◆ **EXERCISE OBJECTIVE**
Go through the data below and copy each line where the word "will" occurs.

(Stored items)
○ ○ ○
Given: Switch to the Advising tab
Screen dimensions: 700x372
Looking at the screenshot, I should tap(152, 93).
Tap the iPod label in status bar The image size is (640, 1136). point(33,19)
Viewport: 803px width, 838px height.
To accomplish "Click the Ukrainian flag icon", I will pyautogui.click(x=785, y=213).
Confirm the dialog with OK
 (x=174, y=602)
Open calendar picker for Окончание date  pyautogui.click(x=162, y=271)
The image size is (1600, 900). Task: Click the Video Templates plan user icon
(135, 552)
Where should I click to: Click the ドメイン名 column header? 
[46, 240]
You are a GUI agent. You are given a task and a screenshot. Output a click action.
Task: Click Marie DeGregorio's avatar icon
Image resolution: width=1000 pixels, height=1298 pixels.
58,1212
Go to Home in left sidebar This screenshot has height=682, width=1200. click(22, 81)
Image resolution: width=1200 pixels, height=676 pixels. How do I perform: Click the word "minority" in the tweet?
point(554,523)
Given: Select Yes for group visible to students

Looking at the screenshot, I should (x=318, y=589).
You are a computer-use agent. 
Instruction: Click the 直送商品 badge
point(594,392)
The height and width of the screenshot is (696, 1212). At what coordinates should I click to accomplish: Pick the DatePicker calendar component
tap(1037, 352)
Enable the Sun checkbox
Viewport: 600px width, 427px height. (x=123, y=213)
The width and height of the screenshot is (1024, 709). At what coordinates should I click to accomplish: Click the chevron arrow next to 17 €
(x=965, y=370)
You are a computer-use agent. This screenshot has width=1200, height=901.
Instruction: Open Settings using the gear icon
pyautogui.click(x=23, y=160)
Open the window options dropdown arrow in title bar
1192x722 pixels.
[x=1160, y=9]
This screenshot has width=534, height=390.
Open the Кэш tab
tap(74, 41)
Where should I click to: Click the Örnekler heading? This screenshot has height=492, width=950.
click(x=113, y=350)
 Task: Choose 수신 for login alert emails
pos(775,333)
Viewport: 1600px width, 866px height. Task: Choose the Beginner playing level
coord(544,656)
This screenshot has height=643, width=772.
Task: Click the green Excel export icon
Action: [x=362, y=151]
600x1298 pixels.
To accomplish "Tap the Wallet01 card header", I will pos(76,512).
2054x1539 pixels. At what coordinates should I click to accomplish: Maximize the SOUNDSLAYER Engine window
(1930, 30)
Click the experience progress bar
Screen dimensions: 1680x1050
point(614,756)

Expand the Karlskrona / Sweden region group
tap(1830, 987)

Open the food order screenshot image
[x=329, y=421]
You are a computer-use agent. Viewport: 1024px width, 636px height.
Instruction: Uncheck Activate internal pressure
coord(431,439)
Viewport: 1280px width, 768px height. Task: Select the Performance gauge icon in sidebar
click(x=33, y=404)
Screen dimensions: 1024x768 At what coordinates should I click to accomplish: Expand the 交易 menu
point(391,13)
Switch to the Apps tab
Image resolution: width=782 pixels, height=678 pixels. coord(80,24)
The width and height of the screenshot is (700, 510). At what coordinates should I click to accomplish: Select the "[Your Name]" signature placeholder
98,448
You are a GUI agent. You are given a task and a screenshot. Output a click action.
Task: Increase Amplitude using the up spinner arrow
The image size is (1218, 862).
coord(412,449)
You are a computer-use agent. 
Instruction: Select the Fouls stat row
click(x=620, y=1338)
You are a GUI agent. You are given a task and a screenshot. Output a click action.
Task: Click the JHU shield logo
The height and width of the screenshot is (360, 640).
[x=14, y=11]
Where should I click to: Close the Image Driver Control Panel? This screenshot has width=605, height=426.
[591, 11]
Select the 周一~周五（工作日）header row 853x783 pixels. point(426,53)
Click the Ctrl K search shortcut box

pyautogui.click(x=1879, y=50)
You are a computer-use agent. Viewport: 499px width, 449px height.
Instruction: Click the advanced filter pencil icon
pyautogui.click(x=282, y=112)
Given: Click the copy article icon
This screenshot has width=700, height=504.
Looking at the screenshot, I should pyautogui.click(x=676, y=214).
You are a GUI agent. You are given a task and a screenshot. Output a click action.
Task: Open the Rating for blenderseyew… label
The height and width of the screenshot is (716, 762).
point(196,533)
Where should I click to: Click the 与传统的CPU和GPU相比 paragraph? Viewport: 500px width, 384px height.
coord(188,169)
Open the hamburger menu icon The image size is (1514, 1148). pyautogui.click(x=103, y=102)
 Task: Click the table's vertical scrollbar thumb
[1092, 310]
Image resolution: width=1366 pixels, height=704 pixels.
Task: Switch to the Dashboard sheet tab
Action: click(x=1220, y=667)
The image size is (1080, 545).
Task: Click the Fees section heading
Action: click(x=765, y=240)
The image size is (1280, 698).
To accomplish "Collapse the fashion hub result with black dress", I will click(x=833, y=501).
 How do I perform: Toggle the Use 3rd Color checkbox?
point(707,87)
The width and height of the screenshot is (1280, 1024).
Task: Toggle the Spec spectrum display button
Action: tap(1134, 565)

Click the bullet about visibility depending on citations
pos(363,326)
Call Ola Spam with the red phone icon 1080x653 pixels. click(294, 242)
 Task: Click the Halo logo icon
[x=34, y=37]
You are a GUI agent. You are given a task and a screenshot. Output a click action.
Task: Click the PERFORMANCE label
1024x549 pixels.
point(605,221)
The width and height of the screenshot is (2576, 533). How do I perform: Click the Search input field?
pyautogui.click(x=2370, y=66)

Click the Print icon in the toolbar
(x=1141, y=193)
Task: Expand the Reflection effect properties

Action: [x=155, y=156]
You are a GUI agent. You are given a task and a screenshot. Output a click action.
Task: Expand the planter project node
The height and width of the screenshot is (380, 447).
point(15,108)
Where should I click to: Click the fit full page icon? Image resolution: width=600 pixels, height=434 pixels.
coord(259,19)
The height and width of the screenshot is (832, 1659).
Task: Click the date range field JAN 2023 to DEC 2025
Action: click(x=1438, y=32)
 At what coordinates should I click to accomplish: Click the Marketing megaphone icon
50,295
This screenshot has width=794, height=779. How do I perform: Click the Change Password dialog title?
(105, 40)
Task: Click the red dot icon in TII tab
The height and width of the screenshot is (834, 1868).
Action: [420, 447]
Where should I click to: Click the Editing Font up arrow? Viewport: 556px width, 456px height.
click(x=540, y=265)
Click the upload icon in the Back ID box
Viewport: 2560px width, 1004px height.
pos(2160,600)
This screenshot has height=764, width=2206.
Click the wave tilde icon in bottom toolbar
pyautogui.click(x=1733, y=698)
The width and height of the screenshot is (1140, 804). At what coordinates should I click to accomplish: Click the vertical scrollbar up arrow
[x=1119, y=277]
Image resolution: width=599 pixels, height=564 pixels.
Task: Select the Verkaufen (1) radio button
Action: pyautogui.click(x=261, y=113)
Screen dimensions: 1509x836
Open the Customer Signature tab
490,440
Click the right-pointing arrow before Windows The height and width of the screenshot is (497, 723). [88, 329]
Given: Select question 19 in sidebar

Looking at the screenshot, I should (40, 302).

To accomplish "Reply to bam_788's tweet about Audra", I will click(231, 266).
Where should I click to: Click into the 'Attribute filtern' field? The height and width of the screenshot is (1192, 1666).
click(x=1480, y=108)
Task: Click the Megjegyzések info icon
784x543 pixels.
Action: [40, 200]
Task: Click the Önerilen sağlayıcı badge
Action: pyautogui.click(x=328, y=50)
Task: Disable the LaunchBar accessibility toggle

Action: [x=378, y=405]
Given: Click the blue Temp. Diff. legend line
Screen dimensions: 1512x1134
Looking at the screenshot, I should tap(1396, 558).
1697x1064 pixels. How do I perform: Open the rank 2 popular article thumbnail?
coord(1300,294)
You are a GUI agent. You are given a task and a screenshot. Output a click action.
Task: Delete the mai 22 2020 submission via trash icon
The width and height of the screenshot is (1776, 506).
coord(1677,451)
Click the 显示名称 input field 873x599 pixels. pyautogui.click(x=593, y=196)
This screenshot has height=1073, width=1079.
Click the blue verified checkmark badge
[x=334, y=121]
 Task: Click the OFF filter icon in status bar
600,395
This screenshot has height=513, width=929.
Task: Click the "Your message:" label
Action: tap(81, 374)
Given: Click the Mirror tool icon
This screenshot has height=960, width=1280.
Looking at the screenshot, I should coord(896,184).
○ ○ ○
◆ **COMPLETED EXERCISE**
To accomplish "Click the Ukrainian flag icon", I will pyautogui.click(x=785, y=213).
To accomplish "Tap the Wallet01 card header", I will pos(76,512).
To accomplish "Collapse the fashion hub result with black dress", I will click(x=833, y=501).
To accomplish "Reply to bam_788's tweet about Audra", I will click(231, 266).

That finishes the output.